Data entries
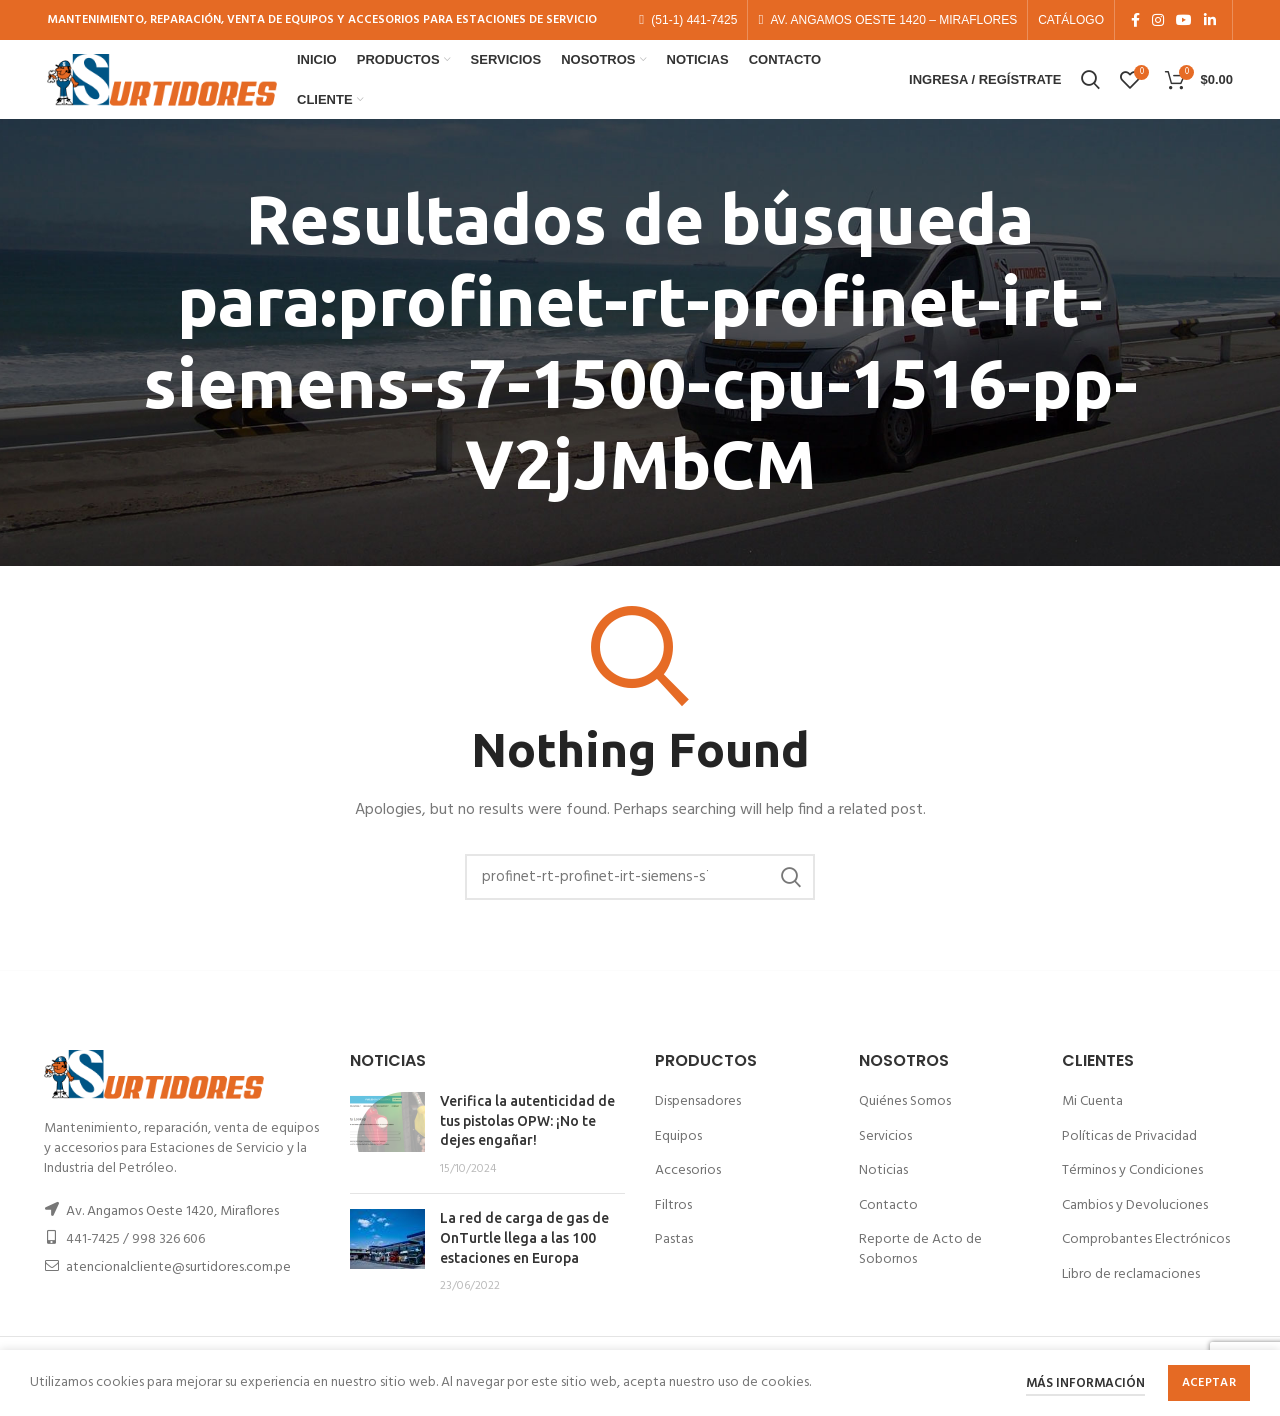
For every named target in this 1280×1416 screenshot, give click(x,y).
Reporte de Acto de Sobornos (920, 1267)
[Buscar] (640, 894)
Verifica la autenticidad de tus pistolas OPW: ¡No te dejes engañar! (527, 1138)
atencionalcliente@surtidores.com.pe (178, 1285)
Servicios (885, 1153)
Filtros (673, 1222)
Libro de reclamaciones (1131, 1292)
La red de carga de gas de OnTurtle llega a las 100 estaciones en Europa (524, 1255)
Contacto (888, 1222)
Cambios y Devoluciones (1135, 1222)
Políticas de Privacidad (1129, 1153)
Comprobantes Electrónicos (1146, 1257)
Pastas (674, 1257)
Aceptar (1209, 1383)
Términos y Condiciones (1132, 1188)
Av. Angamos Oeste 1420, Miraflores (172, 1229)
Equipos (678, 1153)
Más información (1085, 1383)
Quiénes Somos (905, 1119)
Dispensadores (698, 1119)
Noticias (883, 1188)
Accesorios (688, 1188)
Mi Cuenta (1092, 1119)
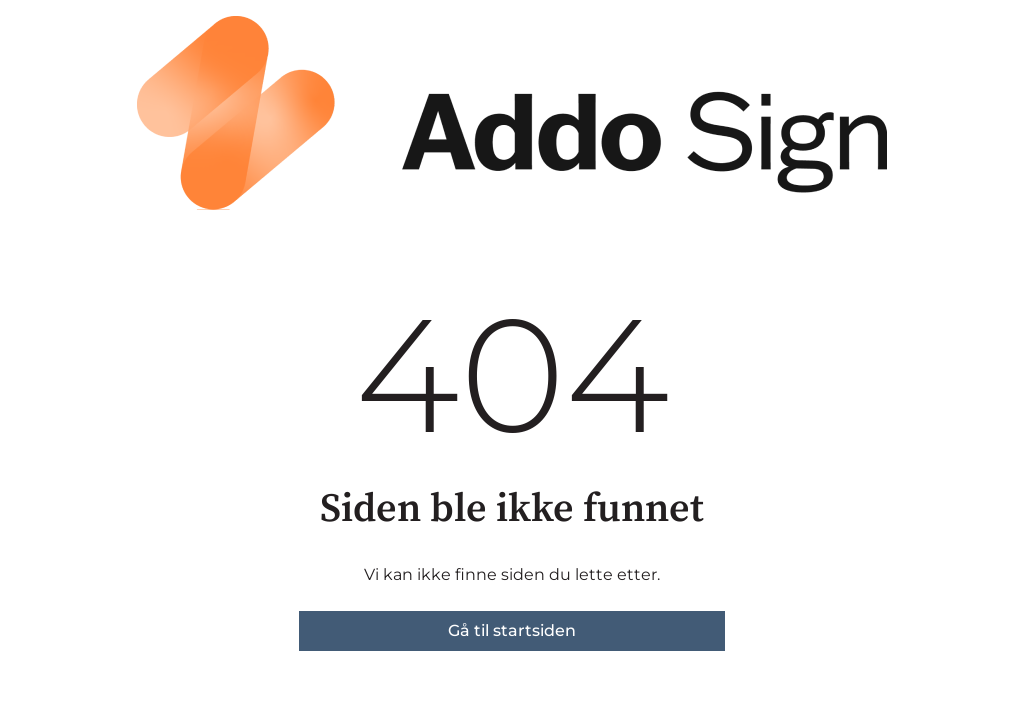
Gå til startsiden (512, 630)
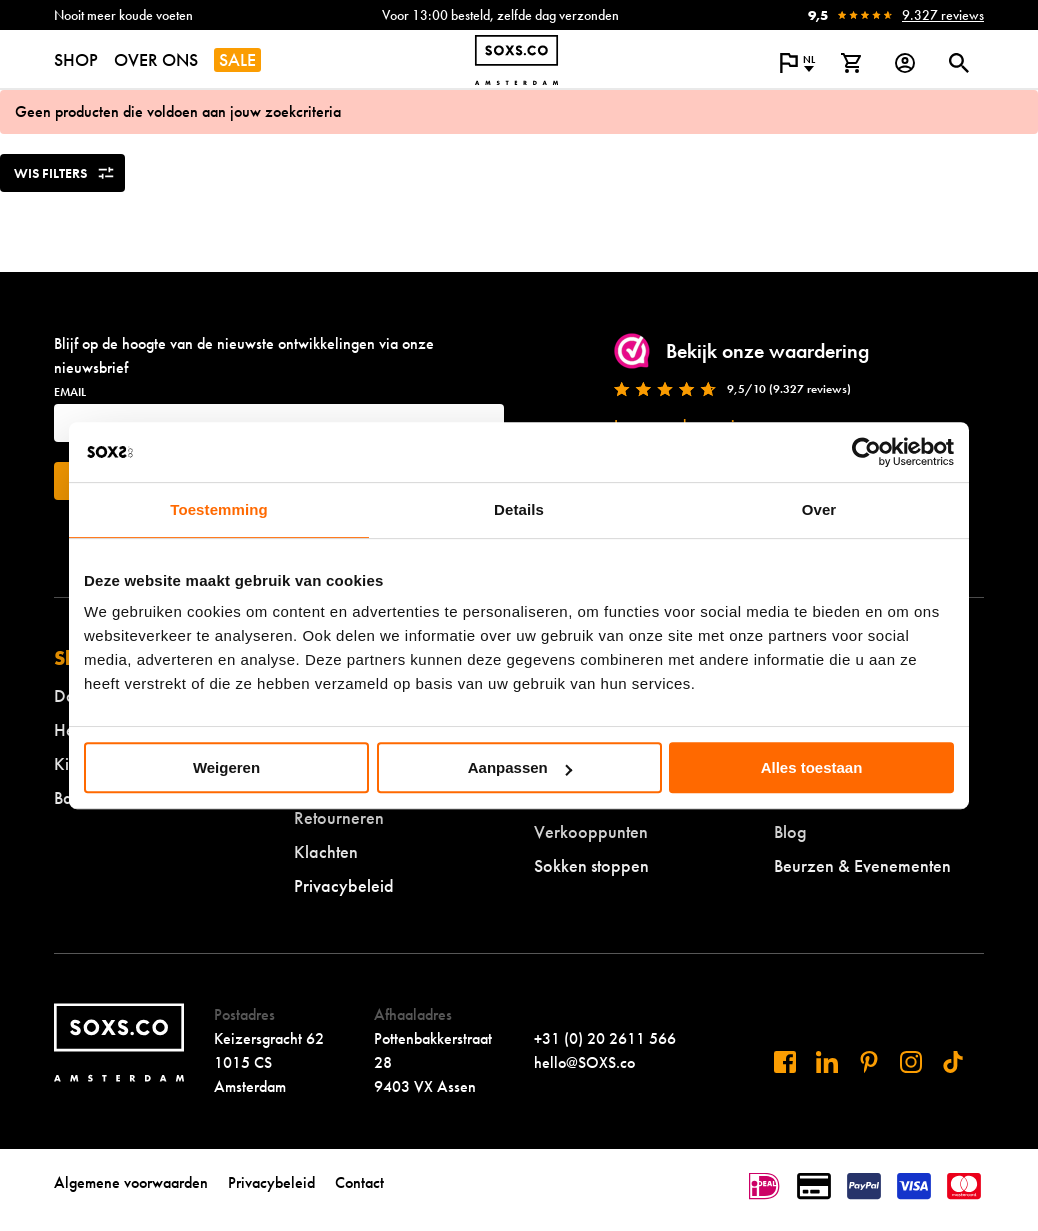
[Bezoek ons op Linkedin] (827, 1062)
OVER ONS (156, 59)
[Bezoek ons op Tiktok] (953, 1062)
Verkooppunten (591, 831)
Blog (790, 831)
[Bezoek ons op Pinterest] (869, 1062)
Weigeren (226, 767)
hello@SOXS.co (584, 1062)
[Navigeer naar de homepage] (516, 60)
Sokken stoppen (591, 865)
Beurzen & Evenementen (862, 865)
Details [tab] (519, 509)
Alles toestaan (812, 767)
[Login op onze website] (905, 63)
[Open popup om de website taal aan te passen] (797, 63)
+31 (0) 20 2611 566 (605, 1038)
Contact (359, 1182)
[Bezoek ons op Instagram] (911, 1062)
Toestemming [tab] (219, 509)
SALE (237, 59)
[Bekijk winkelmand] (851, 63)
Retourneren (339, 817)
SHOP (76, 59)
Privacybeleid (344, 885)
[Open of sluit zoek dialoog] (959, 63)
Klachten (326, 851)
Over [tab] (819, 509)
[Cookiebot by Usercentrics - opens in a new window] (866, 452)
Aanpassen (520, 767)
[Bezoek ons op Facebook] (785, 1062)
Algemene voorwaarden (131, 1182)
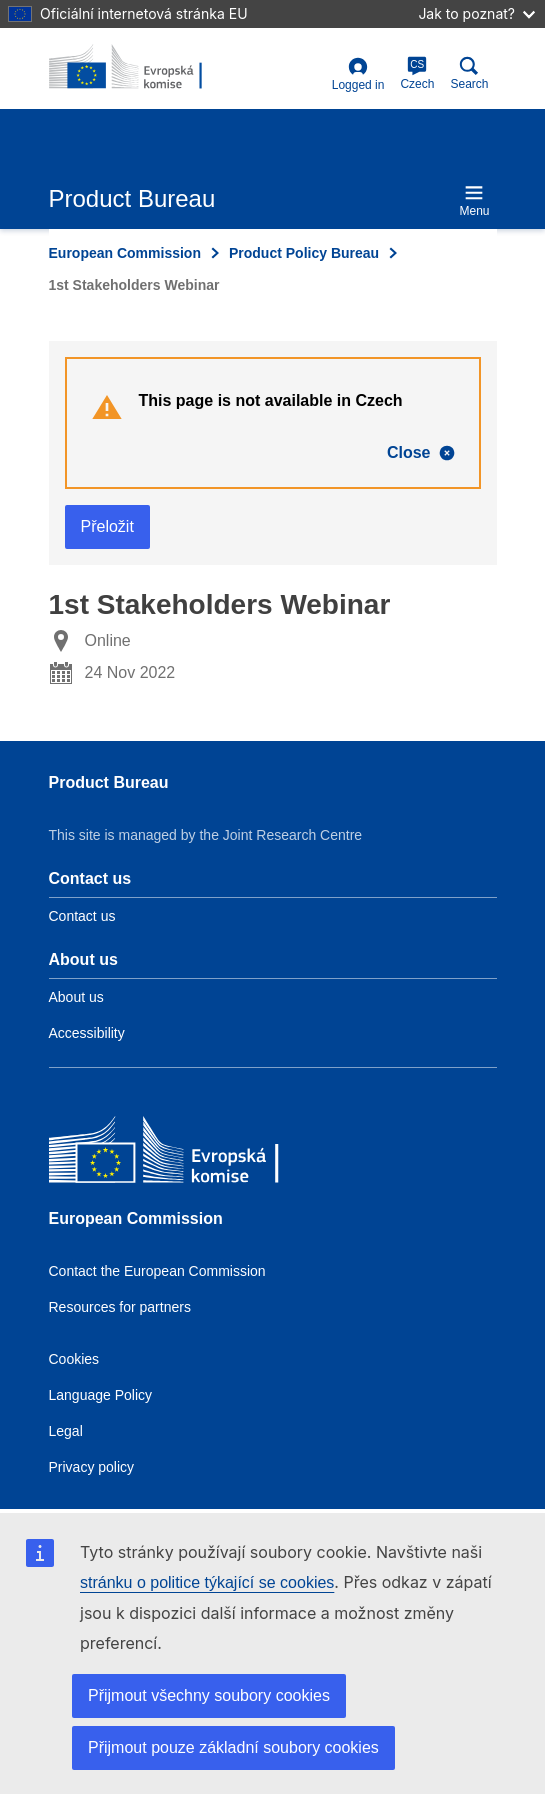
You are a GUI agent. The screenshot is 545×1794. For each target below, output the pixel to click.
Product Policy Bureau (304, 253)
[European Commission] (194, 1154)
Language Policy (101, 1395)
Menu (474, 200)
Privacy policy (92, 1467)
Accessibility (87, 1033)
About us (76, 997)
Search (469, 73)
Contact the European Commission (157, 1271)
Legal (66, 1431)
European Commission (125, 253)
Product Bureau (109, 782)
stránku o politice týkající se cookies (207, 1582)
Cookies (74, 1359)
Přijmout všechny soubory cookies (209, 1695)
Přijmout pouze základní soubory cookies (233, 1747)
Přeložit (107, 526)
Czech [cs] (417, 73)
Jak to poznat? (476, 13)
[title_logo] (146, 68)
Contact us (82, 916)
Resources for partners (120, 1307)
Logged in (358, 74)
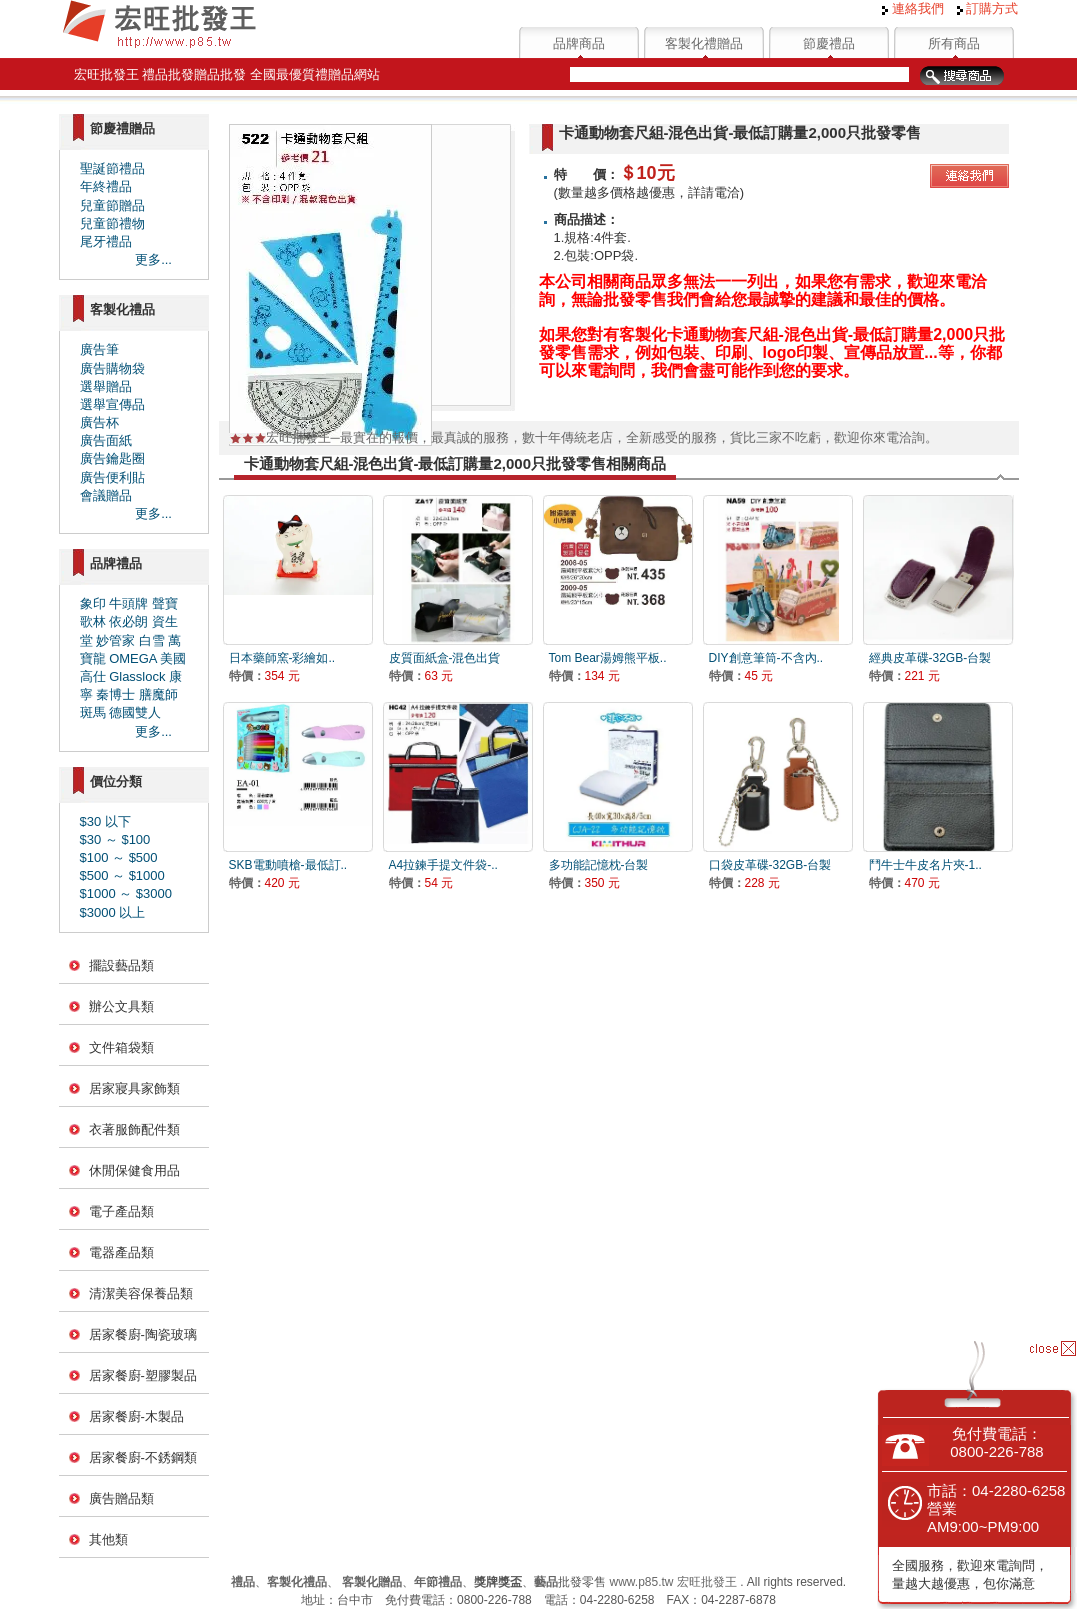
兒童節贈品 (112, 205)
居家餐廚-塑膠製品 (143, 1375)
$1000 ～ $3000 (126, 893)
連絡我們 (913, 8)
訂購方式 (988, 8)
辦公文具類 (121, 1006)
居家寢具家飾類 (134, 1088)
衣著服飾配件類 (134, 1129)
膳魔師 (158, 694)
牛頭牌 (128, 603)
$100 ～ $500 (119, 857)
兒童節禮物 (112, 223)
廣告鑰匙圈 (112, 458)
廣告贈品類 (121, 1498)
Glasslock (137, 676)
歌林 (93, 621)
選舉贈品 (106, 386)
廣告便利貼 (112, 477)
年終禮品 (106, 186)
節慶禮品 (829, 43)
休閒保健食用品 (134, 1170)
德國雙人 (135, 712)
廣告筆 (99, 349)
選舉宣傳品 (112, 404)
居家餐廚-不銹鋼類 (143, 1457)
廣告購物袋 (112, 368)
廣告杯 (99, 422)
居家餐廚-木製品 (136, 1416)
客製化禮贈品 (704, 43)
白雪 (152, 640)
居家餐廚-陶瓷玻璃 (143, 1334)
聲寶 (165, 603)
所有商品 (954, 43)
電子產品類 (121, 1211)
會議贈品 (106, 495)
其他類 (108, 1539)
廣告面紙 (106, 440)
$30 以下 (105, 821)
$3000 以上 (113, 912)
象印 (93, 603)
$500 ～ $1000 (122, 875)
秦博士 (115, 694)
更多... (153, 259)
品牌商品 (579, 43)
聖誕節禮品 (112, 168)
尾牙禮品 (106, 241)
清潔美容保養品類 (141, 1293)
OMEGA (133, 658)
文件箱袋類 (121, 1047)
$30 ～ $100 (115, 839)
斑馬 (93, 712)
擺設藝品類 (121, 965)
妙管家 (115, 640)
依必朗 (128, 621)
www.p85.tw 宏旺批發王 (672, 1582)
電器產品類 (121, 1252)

• _Objective_
Rewrite all of the data above, replacing "Weigeren" with "Afwijzen" and keeping everything else the same. Leave the pictures out of your answer.

• _Answer to this task_
For every named target in this 1280×1416 screenshot, give click(x,y).
Reporte de Acto de Sobornos (920, 1267)
[Buscar] (640, 894)
Verifica la autenticidad de tus pistolas OPW: ¡No te dejes engañar! (527, 1138)
atencionalcliente@surtidores.com.pe (178, 1285)
Servicios (885, 1153)
Filtros (673, 1222)
Libro de reclamaciones (1131, 1292)
La red de carga de gas de OnTurtle llega a las 100 estaciones en Europa (524, 1255)
Contacto (888, 1222)
Cambios y Devoluciones (1135, 1222)
Políticas de Privacidad (1129, 1153)
Comprobantes Electrónicos (1146, 1257)
Pastas (674, 1257)
Aceptar (1209, 1383)
Términos y Condiciones (1132, 1188)
Av. Angamos Oeste 1420, Miraflores (172, 1229)
Equipos (678, 1153)
Más información (1085, 1383)
Quiénes Somos (905, 1119)
Dispensadores (698, 1119)
Noticias (883, 1188)
Accesorios (688, 1188)
Mi Cuenta (1092, 1119)
Gå til startsiden (512, 630)
[Bezoek ons op Linkedin] (827, 1062)
OVER ONS (156, 59)
[Bezoek ons op Tiktok] (953, 1062)
Verkooppunten (591, 831)
Blog (790, 831)
[Bezoek ons op Pinterest] (869, 1062)
Afwijzen (226, 767)
hello@SOXS.co (584, 1062)
[Navigeer naar de homepage] (516, 60)
Sokken stoppen (591, 865)
Beurzen & Evenementen (862, 865)
Details [tab] (519, 509)
Alles toestaan (812, 767)
[Login op onze website] (905, 63)
[Open popup om de website taal aan te passen] (797, 63)
+31 (0) 20 2611 566 (605, 1038)
Contact (359, 1182)
[Bezoek ons op Instagram] (911, 1062)
Toestemming [tab] (219, 509)
SALE (237, 59)
[Bekijk winkelmand] (851, 63)
Retourneren (339, 817)
SHOP (76, 59)
Privacybeleid (344, 885)
[Open of sluit zoek dialoog] (959, 63)
Klachten (326, 851)
Over [tab] (819, 509)
[Cookiebot by Usercentrics - opens in a new window] (866, 452)
Aanpassen (520, 767)
[Bezoek ons op Facebook] (785, 1062)
Algemene voorwaarden (131, 1182)
You are a GUI agent. The screenshot is 545×1794. For each target below, output the pixel to click.
Product Policy Bureau (304, 253)
[European Commission] (194, 1154)
Language Policy (101, 1395)
Menu (474, 200)
Privacy policy (92, 1467)
Accessibility (87, 1033)
About us (76, 997)
Search (469, 73)
Contact the European Commission (157, 1271)
Legal (66, 1431)
European Commission (125, 253)
Product Bureau (109, 782)
stránku o politice týkající se cookies (207, 1582)
Cookies (74, 1359)
Přijmout všechny soubory cookies (209, 1695)
Přijmout pouze základní soubory cookies (233, 1747)
Přeložit (107, 526)
Czech [cs] (417, 73)
Jak to poznat? (476, 13)
[title_logo] (146, 68)
Contact us (82, 916)
Resources for partners (120, 1307)
Logged in (358, 74)
兒童節贈品 (112, 205)
居家餐廚-塑膠製品 (143, 1375)
$1000 ～ $3000 (126, 893)
連絡我們 (913, 8)
訂購方式 (988, 8)
辦公文具類 (121, 1006)
居家寢具家飾類 (134, 1088)
衣著服飾配件類 (134, 1129)
膳魔師 (158, 694)
牛頭牌 (128, 603)
$100 ～ $500 (119, 857)
兒童節禮物 (112, 223)
廣告鑰匙圈 (112, 458)
廣告贈品類 (121, 1498)
Glasslock (137, 676)
歌林 (93, 621)
選舉贈品 (106, 386)
廣告便利貼 (112, 477)
年終禮品 (106, 186)
節慶禮品 (829, 43)
休閒保健食用品 (134, 1170)
德國雙人 (135, 712)
廣告筆 (99, 349)
選舉宣傳品 (112, 404)
居家餐廚-不銹鋼類 (143, 1457)
廣告購物袋 (112, 368)
廣告杯 (99, 422)
居家餐廚-木製品 (136, 1416)
客製化禮贈品 (704, 43)
白雪 (152, 640)
居家餐廚-陶瓷玻璃 (143, 1334)
聲寶 (165, 603)
所有商品 (954, 43)
電子產品類 (121, 1211)
會議贈品 (106, 495)
其他類 (108, 1539)
廣告面紙 (106, 440)
$30 以下 (105, 821)
$3000 以上 (113, 912)
象印 (93, 603)
$500 ～ $1000 (122, 875)
秦博士 (115, 694)
更多... (153, 259)
品牌商品 (579, 43)
聖誕節禮品 (112, 168)
尾牙禮品 (106, 241)
清潔美容保養品類 (141, 1293)
OMEGA (133, 658)
文件箱袋類 (121, 1047)
$30 ～ $100 (115, 839)
斑馬 (93, 712)
擺設藝品類 (121, 965)
妙管家 (115, 640)
依必朗 (128, 621)
www.p85.tw 宏旺批發王 (672, 1582)
電器產品類 (121, 1252)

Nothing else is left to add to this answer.